### Records for this task:
• • • •
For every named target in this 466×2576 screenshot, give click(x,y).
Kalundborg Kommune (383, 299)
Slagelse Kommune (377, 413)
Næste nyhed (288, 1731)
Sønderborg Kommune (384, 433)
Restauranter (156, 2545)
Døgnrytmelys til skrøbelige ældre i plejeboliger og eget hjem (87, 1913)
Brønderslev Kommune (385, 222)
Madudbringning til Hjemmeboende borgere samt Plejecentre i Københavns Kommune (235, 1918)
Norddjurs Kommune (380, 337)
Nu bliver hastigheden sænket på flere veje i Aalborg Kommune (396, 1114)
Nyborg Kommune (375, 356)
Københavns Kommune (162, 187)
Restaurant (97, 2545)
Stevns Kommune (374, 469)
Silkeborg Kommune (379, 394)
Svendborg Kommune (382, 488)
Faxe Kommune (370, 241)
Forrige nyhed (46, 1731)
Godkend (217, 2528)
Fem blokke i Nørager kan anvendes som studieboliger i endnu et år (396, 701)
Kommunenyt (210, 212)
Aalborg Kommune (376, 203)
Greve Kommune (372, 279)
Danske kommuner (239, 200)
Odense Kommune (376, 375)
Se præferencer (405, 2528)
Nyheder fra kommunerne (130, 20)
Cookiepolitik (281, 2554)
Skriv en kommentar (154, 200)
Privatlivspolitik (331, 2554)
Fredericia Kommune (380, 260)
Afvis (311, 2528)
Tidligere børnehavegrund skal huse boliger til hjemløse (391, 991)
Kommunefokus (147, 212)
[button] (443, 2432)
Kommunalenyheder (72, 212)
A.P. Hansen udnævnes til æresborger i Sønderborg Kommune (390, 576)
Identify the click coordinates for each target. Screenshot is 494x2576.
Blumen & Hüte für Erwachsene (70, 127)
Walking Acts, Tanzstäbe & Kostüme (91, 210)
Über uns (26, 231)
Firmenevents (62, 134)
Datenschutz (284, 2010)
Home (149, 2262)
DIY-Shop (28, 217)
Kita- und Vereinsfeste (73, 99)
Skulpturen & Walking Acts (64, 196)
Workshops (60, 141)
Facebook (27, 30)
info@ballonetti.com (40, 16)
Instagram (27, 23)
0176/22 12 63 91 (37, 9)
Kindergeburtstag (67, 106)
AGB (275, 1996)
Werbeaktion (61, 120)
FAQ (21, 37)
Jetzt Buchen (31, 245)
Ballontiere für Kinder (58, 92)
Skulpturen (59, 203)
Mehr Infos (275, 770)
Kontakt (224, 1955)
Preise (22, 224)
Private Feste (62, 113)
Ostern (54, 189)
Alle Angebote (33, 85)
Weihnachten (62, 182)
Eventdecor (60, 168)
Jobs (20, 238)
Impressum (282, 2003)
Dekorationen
• • • •
### What to produce:
Starting from the line with "Werbeaktion (61, 120)", write out every remaining line of the data above exactly, the final line included, and nothing before it.

### Task response:
Werbeaktion (61, 120)
FAQ (21, 37)
Jetzt Buchen (31, 245)
Ballontiere für Kinder (58, 92)
Skulpturen (59, 203)
Mehr Infos (275, 770)
Kontakt (224, 1955)
Preise (22, 224)
Private Feste (62, 113)
Ostern (54, 189)
Alle Angebote (33, 85)
Weihnachten (62, 182)
Eventdecor (60, 168)
Jobs (20, 238)
Impressum (282, 2003)
Dekorationen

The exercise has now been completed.